Description of the task :: Write out the opening lines of the data word for word, up to and including the line with "You are a GUI", and leave every picture and every later line out.

Dataset entries
================================
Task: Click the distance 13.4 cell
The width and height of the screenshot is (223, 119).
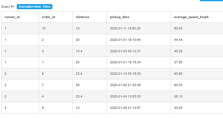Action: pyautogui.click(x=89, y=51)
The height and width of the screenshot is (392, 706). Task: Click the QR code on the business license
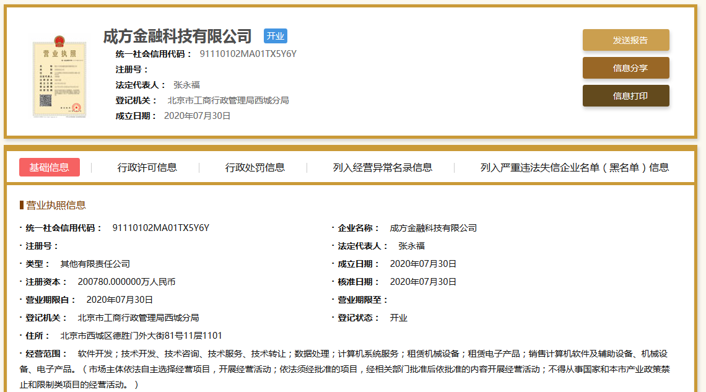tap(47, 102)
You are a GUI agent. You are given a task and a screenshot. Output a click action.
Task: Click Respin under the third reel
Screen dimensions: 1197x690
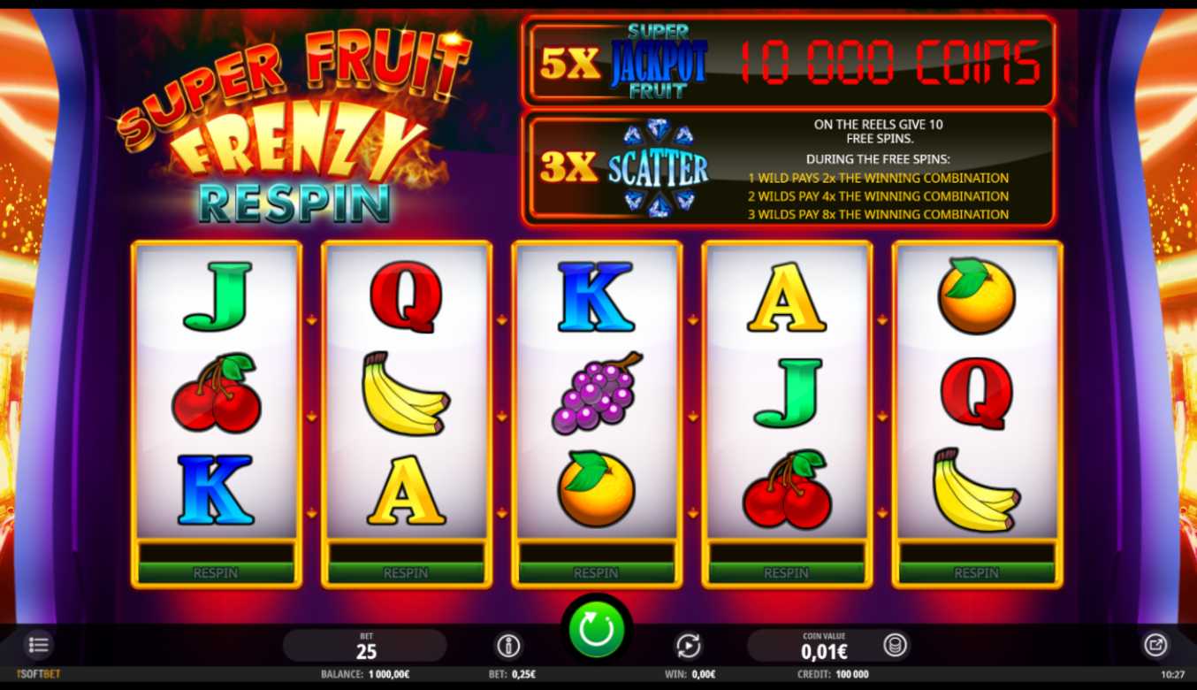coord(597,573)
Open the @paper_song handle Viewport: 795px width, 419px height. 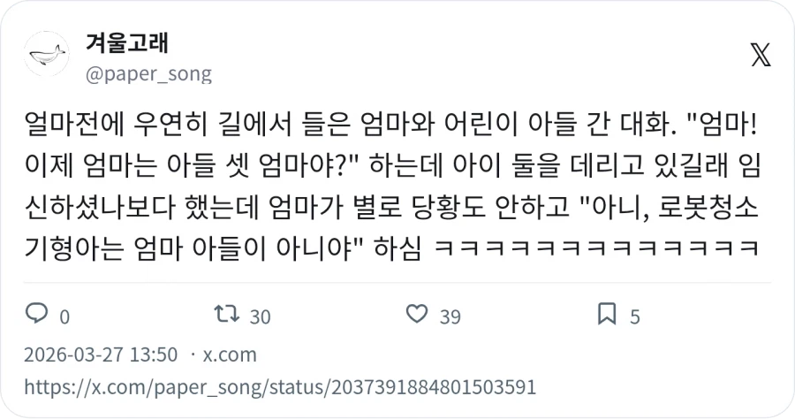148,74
================================
Your solution ::
Task: Click the distance 13.4 cell
The width and height of the screenshot is (223, 119).
Action: pyautogui.click(x=89, y=51)
The height and width of the screenshot is (392, 706). Task: Click the QR code on the business license
tap(47, 102)
You are a GUI agent. You are given a task and a screenshot. Output a click action.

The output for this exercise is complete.